When ‘LOUD (Fuck It)’ began, the party was in full swing. The venue transformed to a hardcore rave. The band were feeling it as much as the audience was. This was the most confident Motionless in White have ever been, and it was clear that they are comfortable where they are musically and as performers. Each member held their place firmly, and they all played their roles with mastery.

The sound was rich and multi-dimensional. In ‘Devil’s Night’ they were frantic, drubbing out the breakdown with deeply embedded screams. ‘Break the Cycle’ was just as frenetic. The music was blaring – only matched by the unruly roar of the crowd, who became progressively louder and louder throughout the night. Cerulli commented that the audience’s voices were “louder than the fucking PA System.”

The band spun it back a few years, playing the popular ‘Abigail’ to the delight of the crowd. They bopped to the crystalline tones, thriving in the growing heat. They then returned to the new album, travelling from Melbourne to Scranton in ‘570.’ The reverberation was in every particle in the venue. It was contagious and no one could resist dancing. The crowd succumbed to the band wholeheartedly.

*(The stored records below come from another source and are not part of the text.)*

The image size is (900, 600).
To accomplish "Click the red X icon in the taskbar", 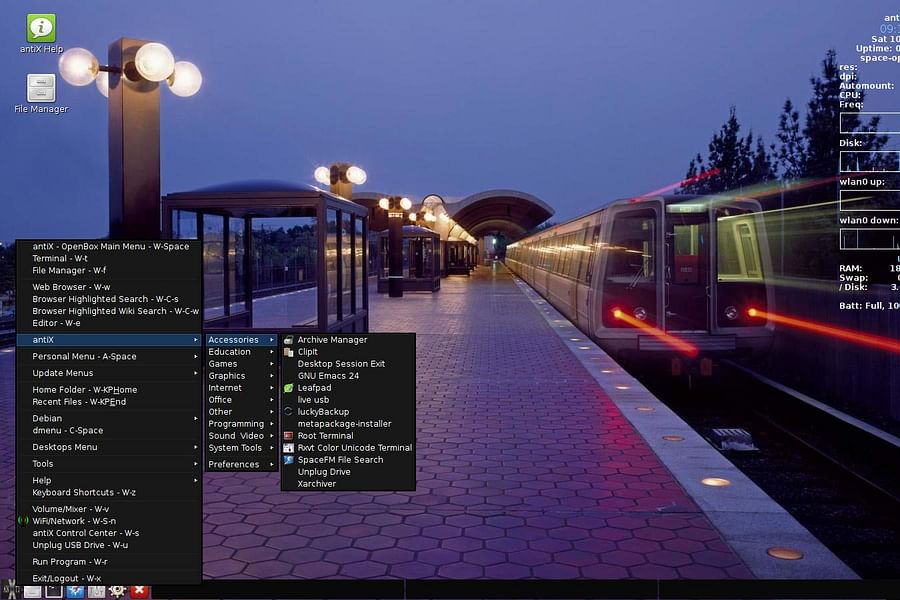I will pyautogui.click(x=137, y=591).
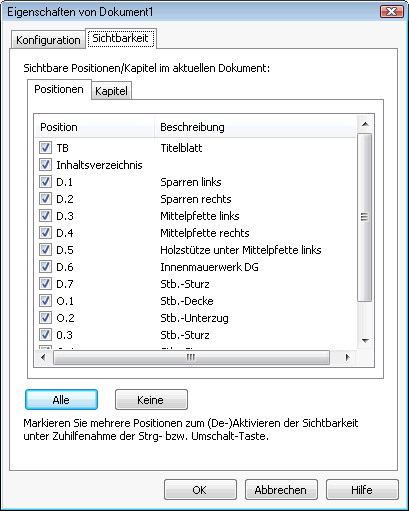Cancel via the Abbrechen button
The width and height of the screenshot is (409, 511).
coord(281,490)
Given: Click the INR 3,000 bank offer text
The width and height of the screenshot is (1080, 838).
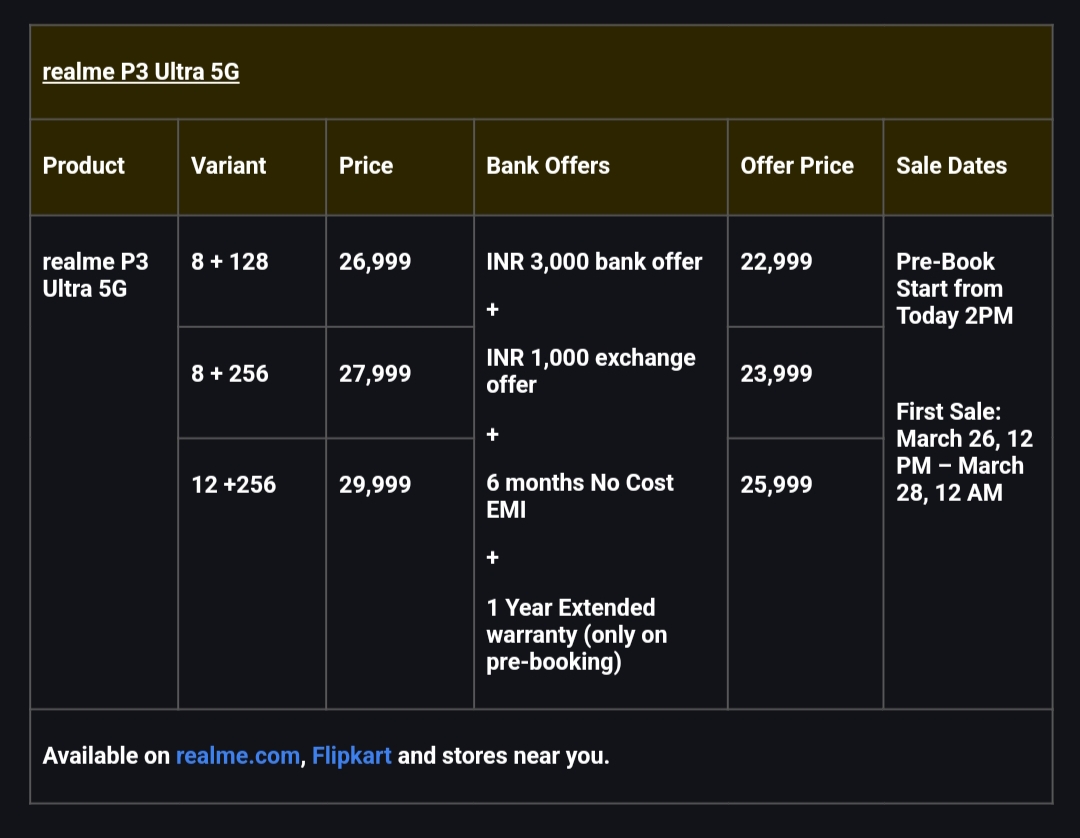Looking at the screenshot, I should tap(594, 262).
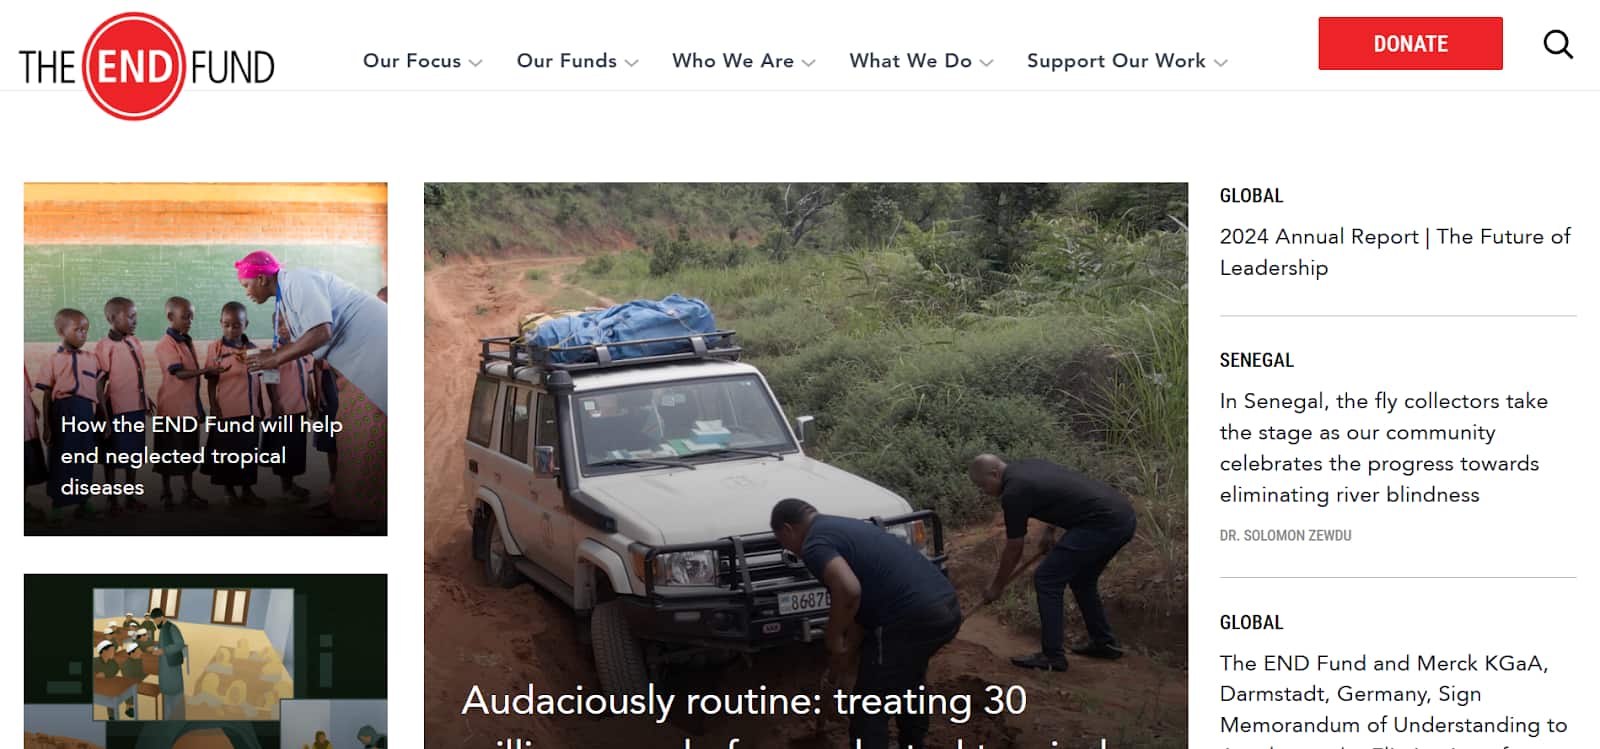Viewport: 1600px width, 749px height.
Task: Click the Dr. Solomon Zewdu byline
Action: click(1285, 536)
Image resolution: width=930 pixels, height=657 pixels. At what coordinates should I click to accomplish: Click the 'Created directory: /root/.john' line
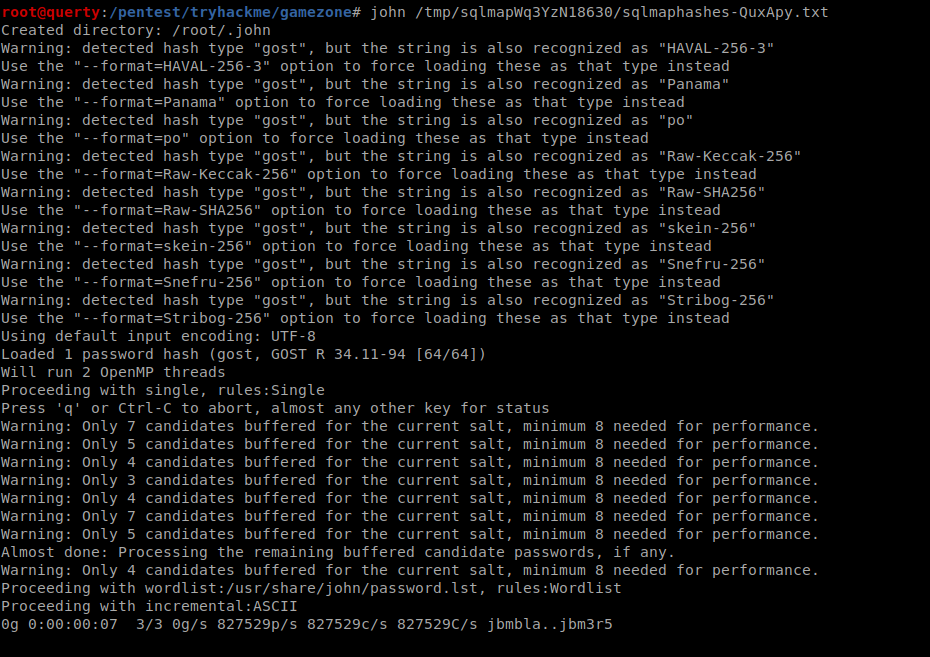point(136,30)

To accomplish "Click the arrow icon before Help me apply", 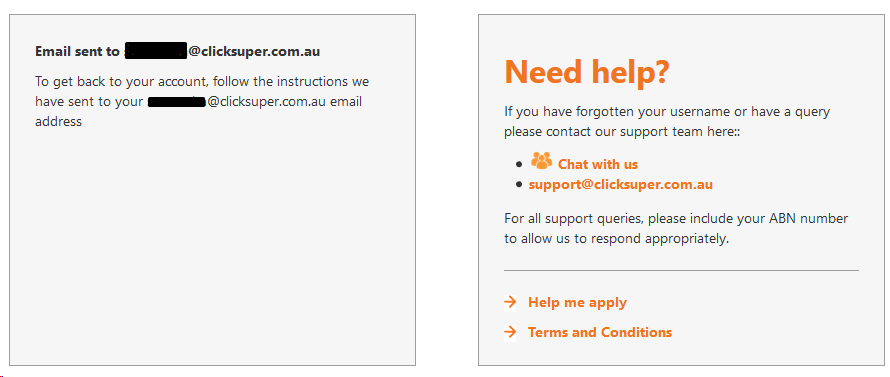I will [510, 302].
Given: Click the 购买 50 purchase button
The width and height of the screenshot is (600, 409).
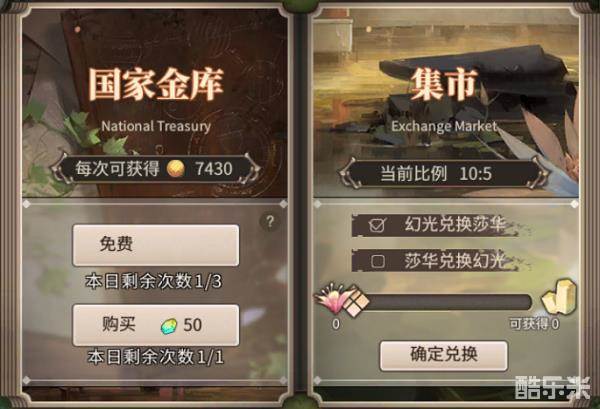Looking at the screenshot, I should pyautogui.click(x=156, y=325).
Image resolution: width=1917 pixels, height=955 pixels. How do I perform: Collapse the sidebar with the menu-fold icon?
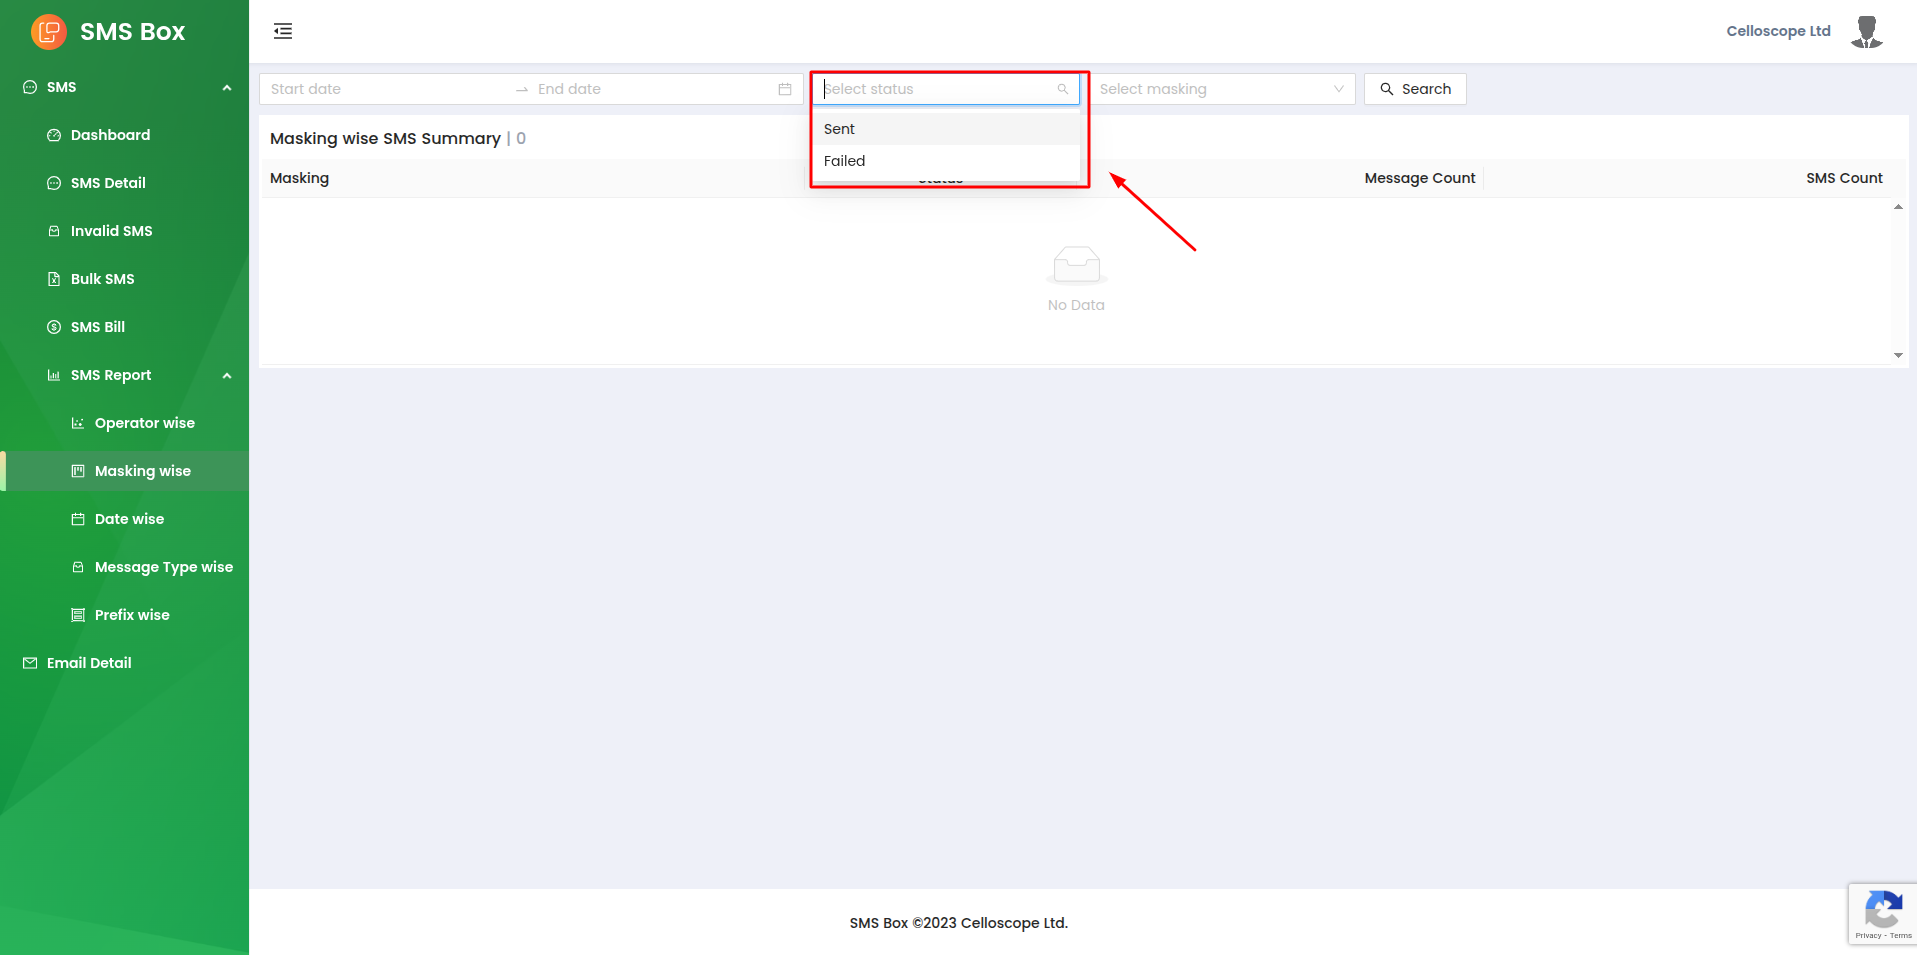[x=283, y=31]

Before ‘A-M-E-R-I-C-A’ began, one audience member started the “Aussie Aussie Aussie, Oi Oi Oi” chant, which caught on through the crowd. A curious and impressed Cerulli asked the audience to repeat it, which they did, even more boisterously this time. “I fucking love it,” Cerulli said. “No one in the States does stuff like this.” The timing was fitting as the raucous chanting continued through ‘A-M-E-R-I-C-A.’

Motionless in White are known for performing covers of a contemporary rock songs. On this tour, it is System of a Down’s ‘Chop Suey’ – which is a pretty big challenge to take on. While the drumming was impeccable, the guitars fell slightly short of the high calibre of the original. Everyone was enjoying it though, with the audience singing along – drowning out Cerulli’s vocals. The melodic conclusion came together beautifully and was a one of the many magical moments of the night.

‘Necessary Evil’ brought things back to the latest album. They performed it well, without the accompanying vocals of KORN’s Jonathan Davis, who features on the track. Guitarist Ryan Sitkowski was revitalised, and with the rest of the band delivered one of the best, most endearing breakdowns of the night. They followed this with the funk of ‘Rats’ and its earworm of a chorus.

‘Immaculate Conception’ saw Motionless in White muster up an unfathomable amount of verve. The guitars were resonant and the track was blistering, peppered with another grandiose breakdown to consume.

The highlight of the night was ‘Eternally Yours.’ The power of the crowd and the dynamism of the band culminated into a single force, which enveloped the atmosphere. In that moment, the band eternally belonged to the audience; and the audience eternally belonged to the band.

They didn’t make the hungry crowd wait long for the encore of ‘Reincarnate.’ For this final song, everyone in the room gave it everything they had. It was a sea of headbanging – heads bobbing like a field of sunflowers disturbed by a strong forceful gale. The emphatic shouting, “you make me fucking sick” sealed the deal on this stellar performance.

This night was about unity; the uniting of dedicated fans to their enigmatic favourite band. Motionless in White were cosmic in their ceaseless delivery and performance; and they were equally matched by a vehement, arduous audience. Judging by the absolute enchantment felt in the air on this night, I’m sure it won’t be the last time Motionless in White headline a tour in Australia.